We were scheduled the next day to fly out to the Coppermine River for grayling and I didn’t want to miss that trip—the resort wanted to fly me to a nearby nursing station—so, I had the boys snip off the treble and leave it in my head, figuring I’d get it removed later in the week when we passed through Edmonton on our way home.
But, wouldn’t you know it, when I got to the hospital in Edmonton the doctors couldn’t find the hook. The boys had snipped it so close to my scalp that the treble had worked its way under the skin. So they had to take an X-ray to find it, then use a scalpel to slice into my head.
Ouch for a second time! (By the way, I still owe you for that one, Mr. Izumi.) Since that time, I’ve learned how to pop out deeply embedded hooks using the “looped line” method. It is a simple trick every angler needs to learn.

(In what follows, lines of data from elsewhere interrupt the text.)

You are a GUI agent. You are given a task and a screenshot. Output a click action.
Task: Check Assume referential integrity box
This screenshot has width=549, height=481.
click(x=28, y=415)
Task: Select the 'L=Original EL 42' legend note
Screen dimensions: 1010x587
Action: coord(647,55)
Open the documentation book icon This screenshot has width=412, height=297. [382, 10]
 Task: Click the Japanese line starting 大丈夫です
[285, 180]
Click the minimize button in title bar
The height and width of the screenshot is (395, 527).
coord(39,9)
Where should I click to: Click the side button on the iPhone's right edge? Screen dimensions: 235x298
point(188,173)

Which brings us to this past Thursday.
I was fishing by myself early in the morning for smallmouth using an X-Rap jerkbait. But it wasn’t a bass that struck the bait. It was a snot rocket, hammerhandle pike of about 27-inches in length. When I swung him alongside the boat, however, I couldn’t see the bait, so I knew he had swallowed it well. (By the way, I always hand land my pike and smaller muskies as they tend to twirl in the net and make a mess of things.) So, when I swung the fish alongside the boat, I put my hand over its head, placing my fingers directly behind the gills and brought him in. But this time, the pike had taken the lure so deeply, when I slid my thumb behind his gill flap, I felt the sharp rear treble slide right into my finger, right between the nail and the skin.
Now, here was the predicament: My line from the rod was going into the fish’s mouth, the hook was buried deeply in its gills and my thumb was attached to the rear treble. All I could do was squeeze the pike carefully, making sure it didn’t thrash frantically, driving more hooks into my hand, while I grabbed the scissors lying on the floor of the boat. I carefully snipped the gills where they attach to the body, killing the fish. (Sorry, Mr. Pike, but it was either you or me, and as you discoverd very quickly, it wasn’t going to be me. But if it is any consolation, you tasted pretty good that evening for dinner!)

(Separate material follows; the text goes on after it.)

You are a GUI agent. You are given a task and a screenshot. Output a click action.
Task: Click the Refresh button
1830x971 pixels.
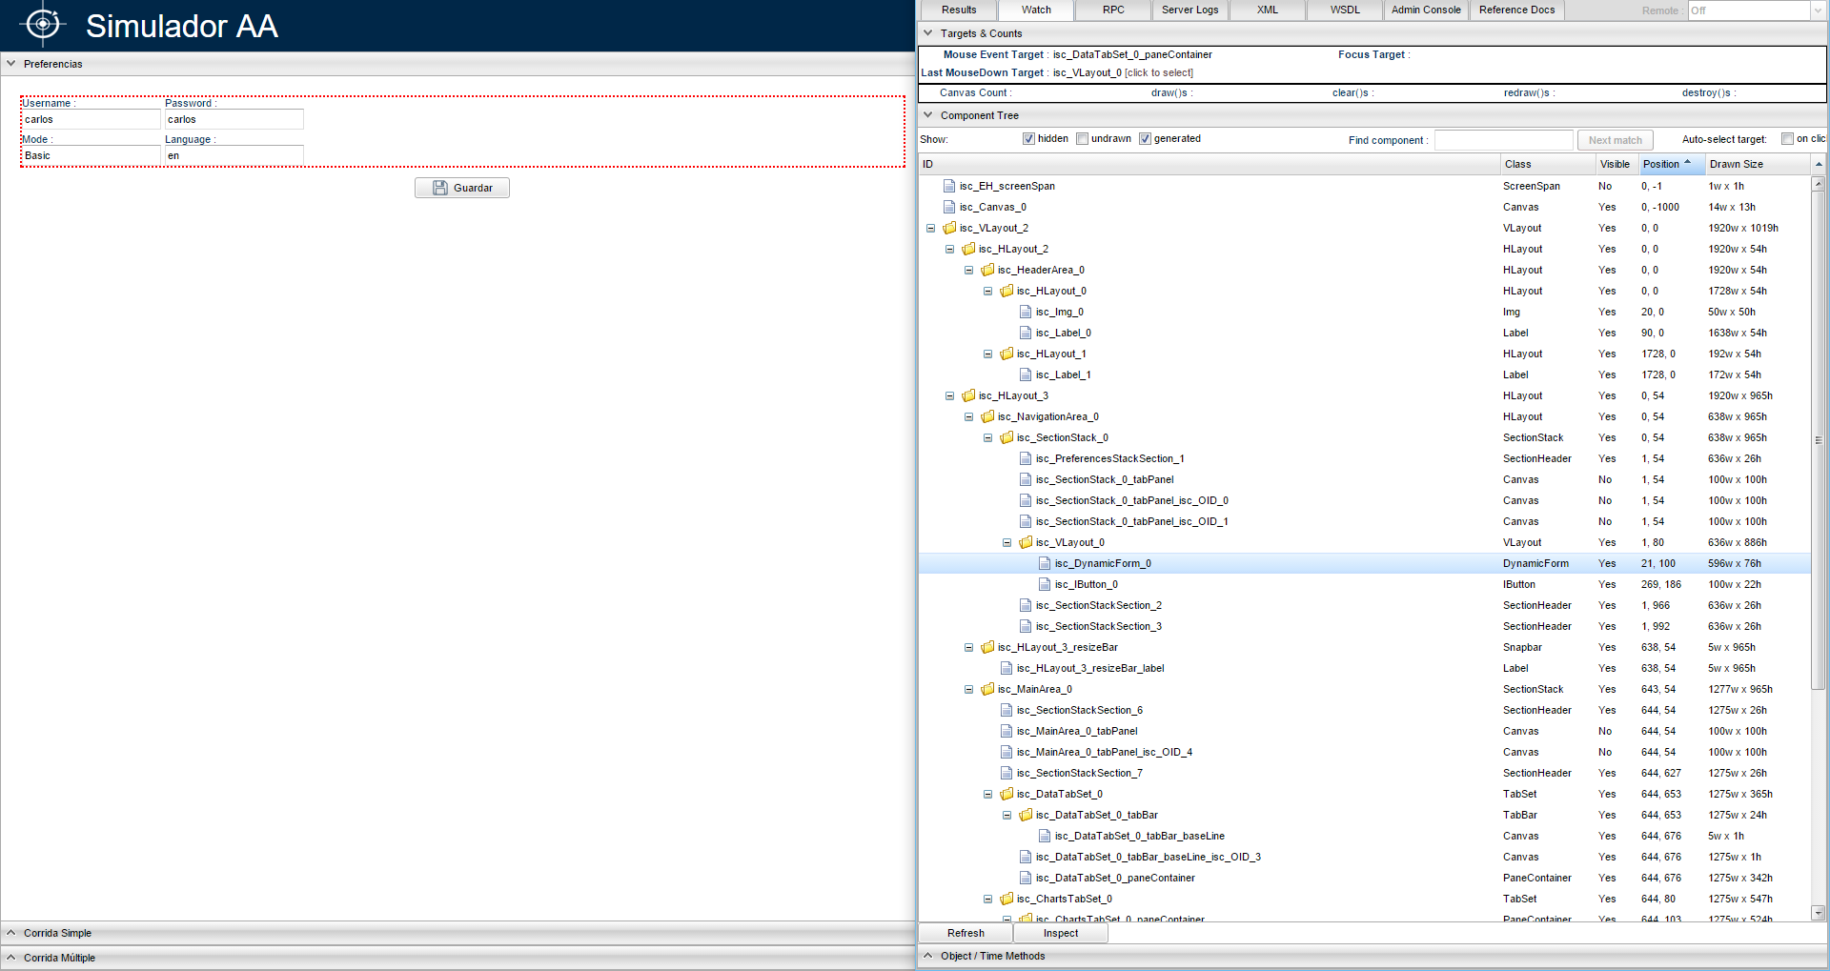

Once I had my hooked thumb free, I cut the line and removed my hand from the fish. The treble was deeply embedded, so I cut off about two feet of 30-pound test braid from one of my rods and made a loop, tying the ends together using a triple surgeon’s knot. Come to think of it, that was the appropriate knot to use! Then I looped the line around the embedded hook, pressed down on the eye of the hook and popped it free! As a matter of fact, it went flying into the lake. It is such a clean, neat procedure that so efficiently and effectively removes a hook from your skin, you can barely imagine it.
I was going to make a short video to show you how to do it, in the event you have never had to perform this minor surgery, but then I found this link on the internet. It is extremely well done and you won’t believe the guy when he intentionally jabs a hook into his arm to show you how to do it. Talk about taking one for the team—is this crazy or what!?! Give this short instructional video a look and then try the process, instead using a hook stuck into an orange. First, however, try to remove it using a pair of pliers and you’ll see it is impossible. You’ll do more damage and the hook will still be attached. Then use the “looped line” hook removal system. You’ll be amazed how well it works.
This is also why you must always wear sunglasses when you go fishing. Even if it is cloudy, overcast or rainy and you’re not sight fishing. I have no problem removing a hook from any part of your, or my body for that matter, with one exception: Our eyes!
Although, on second reflection, there is one other spot I don’t want one stuck…but we won’t go there right now.